= Bevin Alexander =

American military historian and author (born 1929)

Bevin Alexander (born 17 February 1929 in Gastonia, North Carolina, United States) is an American military historian and author. He served as an officer during the Korean War as part of the 5th Historical Detachment. His book Korea: The First War We Lost was largely influenced by his experiences during the war.

Bevin has served as a consultant and adviser to several groups due to his military expertise, including work for the Rand Corporation, work as a consultant for military simulations instituted by the United States Army Training and Doctrine Command, and as director of information at the University of Virginia in Charlottesville, Virginia.

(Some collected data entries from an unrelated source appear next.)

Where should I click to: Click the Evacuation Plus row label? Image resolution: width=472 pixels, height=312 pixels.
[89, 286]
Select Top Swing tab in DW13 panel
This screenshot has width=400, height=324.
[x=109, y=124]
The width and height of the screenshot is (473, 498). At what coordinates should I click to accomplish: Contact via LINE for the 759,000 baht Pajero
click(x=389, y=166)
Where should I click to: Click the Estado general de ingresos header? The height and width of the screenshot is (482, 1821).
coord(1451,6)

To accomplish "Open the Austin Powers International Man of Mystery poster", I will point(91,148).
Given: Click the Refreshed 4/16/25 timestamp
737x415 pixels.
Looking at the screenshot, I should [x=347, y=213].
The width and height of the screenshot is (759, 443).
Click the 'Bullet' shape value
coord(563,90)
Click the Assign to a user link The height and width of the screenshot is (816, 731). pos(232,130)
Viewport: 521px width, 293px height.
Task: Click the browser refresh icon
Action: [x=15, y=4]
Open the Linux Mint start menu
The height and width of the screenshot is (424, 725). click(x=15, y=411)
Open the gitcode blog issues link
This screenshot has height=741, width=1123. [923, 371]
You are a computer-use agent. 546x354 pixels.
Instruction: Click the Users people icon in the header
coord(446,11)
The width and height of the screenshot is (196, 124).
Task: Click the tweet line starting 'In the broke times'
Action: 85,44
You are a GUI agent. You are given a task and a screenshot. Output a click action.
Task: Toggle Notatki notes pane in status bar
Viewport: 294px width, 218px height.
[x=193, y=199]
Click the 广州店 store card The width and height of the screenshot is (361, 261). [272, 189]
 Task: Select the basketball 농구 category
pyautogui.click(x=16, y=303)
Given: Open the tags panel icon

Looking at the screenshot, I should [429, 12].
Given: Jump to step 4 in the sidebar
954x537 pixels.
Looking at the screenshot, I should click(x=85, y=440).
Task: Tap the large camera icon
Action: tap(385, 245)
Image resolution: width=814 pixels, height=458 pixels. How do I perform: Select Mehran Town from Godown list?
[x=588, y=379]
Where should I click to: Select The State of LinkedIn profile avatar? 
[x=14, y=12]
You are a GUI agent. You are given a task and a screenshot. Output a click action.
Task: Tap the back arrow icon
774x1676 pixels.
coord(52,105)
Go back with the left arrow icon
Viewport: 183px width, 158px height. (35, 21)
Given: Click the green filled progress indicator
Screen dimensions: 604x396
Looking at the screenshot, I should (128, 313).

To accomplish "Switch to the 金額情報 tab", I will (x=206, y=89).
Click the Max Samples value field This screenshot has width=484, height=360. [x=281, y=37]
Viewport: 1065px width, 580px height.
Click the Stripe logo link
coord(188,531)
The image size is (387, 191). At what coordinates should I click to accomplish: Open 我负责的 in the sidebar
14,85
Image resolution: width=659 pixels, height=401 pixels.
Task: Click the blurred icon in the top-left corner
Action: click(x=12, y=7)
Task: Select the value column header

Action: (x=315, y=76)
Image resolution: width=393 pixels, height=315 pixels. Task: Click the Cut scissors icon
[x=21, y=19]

He is a retired adjunct professor of Longwood University in Farmville, Virginia.

==Awards and honors==

Bevin's Lost Victories: The Military Genius of Stonewall Jackson was honored by the Civil War Book Review, an academic publication of the United States Civil War Center at Louisiana State University, when it was named one of the seventeen books that have most reshaped Civil War scholarship.

==Works==
- Korea: The First War We Lost (1987)
- The Strange Connection: U.S. Intervention in China, 1944-1972 (1992)
- How Great Generals Win (1993)
- The Future of Warfare (1995)
- Robert E. Lee's Civil War (1999)
- How Hitler Could Have Won World War II: The Fatal Errors That Led to Nazi Defeat (2001)
- How Wars Are Won: The 13 Rules of War from Ancient Greece to the War on Terror (2003)
- Lost Victories: The Military Genius of Stonewall Jackson (2004)
- How America Got It Right: The U.S. March to Military and Political Supremacy (2006)
- How the South Could Have Won the Civil War: The Fatal Errors That Led to Confederate Defeat (2007)
- Inside the Nazi War Machine: How Three Generals Unleashed Hitler's Blitzkrieg Upon the World (2010)
- Sun Tzu at Gettysburg: Ancient Military Wisdom in the Modern World (2011)
- MacArthur's War (2013)
- Such Troops as These: The Genius and Leadership of Confederate General Stonewall Jackson (2014)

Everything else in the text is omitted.